Tuesday, April 28, 2009

Hobbies, Love, and Thoughtful Advice.

When I was in high school I had a wonderful group of girlfriends. Strong, amazing women. I loved them (and still do) and admired their commanding talents: One was a master swimmer, literally breaking all kinds of records. One a skilled and savvy soccer star. Another a poet and artist with an aura like a peaceful river (seriously).

Of course each possessing many wonderful, lovely qualities in addition to their hobbies- they all had a fierce (for better of worse) defining thing that they loved to do.

I couldn't help but wonder, what do I have?

And you know what? Nothing really big came up. I thought of things like: I'm a nice person, I try to be a good friend, I care about others... But at seventeen, what I really wanted, what I really thought would be cool would be something flashy like: I'm a dancer, or a surfer (ok, not realistic in the mountains but...) or something like that.

Of course it's silly to put too much into the labels we put on ourselves and each other, but even then, beyond the glitzy thoughts, I recognized the power in having something- a hobby or sport or whatever, that you do because you love doing it.

A couple of years later I got married. And thoughts of being a good friend/neighbor/wife/mother occupied my mind. What could I do that would help me in these roles? Something I would love to do? The time was ripe for some defining.

And so I thought about some of the women I looked up to as I was growing up. And one woman in particular came to mind.

Alice was a wonderful baker. One of my mom's best friends and the mother to a friend of mine, her house was always filled with the sweet scents of good baking-made with love and skill. Many times you would go to her house and a fresh sheet pan of chocolate covered candies would be cooling on her counter. She shared her treats with all those she loved.

I wanted to be like Alice.

And so, a few months after being married I decided that I was going to learn how to bake. I made toffee first- and learned all about candy crystallization after my first batch failed just minutes into the process. But I kept learning. I keep learning. And I love it.

This week Grandma is giving me sewing lessons.
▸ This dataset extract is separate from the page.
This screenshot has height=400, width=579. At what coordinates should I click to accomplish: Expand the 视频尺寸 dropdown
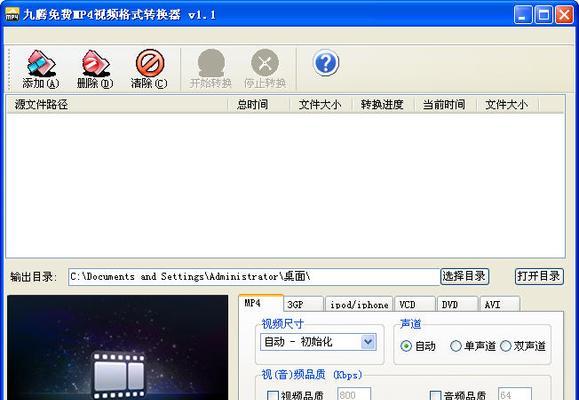pyautogui.click(x=368, y=342)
Grandma is the most amazing seamstress I have ever seen. Truly, each piece is so perfect with attention given to all the little details.

She sews 12 hours a day. And she loves it. At the fabric store yesterday as we admired all the beautiful fabrics, Grandma exclaimed "I need to live until I'm 150 so I can sew all the projects I'd like to sew!"

And then today, Grandma told me that she was so glad that I was interested in learning how to sew because it is so important to have a hobby that you enjoy doing. "I have all this time," she said, "and I have something to do with it, instead of being lonely."

Grandma sews for herself, and she sews for others- almost every project that she does is done with someone in mind. She gives in such a valuable, appreciated, loving way.

I was thinking about what she said today, about having a hobby. I've been soaking it in, pondering her wise words.

Then tonight I helped bring dinner to an older couple from church. She had fallen recently, and needed some help with their meals.

And so I brought some food over to their home. She sat in a chair and explained her broken knee, while her husband, slow and sweet walked from the couch to the kitchen to the couch. Another lady had helped bring food too. So we both sat on the couch and talked. And then the lady told me, admiring, serious, "Mary is a wonderful quilter. She has made dozens and dozens and dozens of tiny-pieced, intricate quilts that are just beautiful." Mary sat in her chair and talked about quilting and crocheting a bit.

And then the lady and I left. I was just about to get in the car when Mary's husband got to the front door and shouted, "You forgot your dish towels!" His arms extended, holding two towels for us.

"Mary has a lot of time and likes to make these and give them away," he said.

Mary was giving a dish towel, beautifully crocheted with three different colors, to everyone that was helping bring her food. Mary was giving in such a loving way, her way.

Thank you Grandma and thank you Mary and thank you Alice, for your beautiful examples and wise words.

I long to follow in your footsteps.

1 comment:

Mrs. Olsen said...

I think your goals are more powerful than the world gives credit for. A book I recently discovered that I think you will enjoy is called "Hope's Edge". Check it out.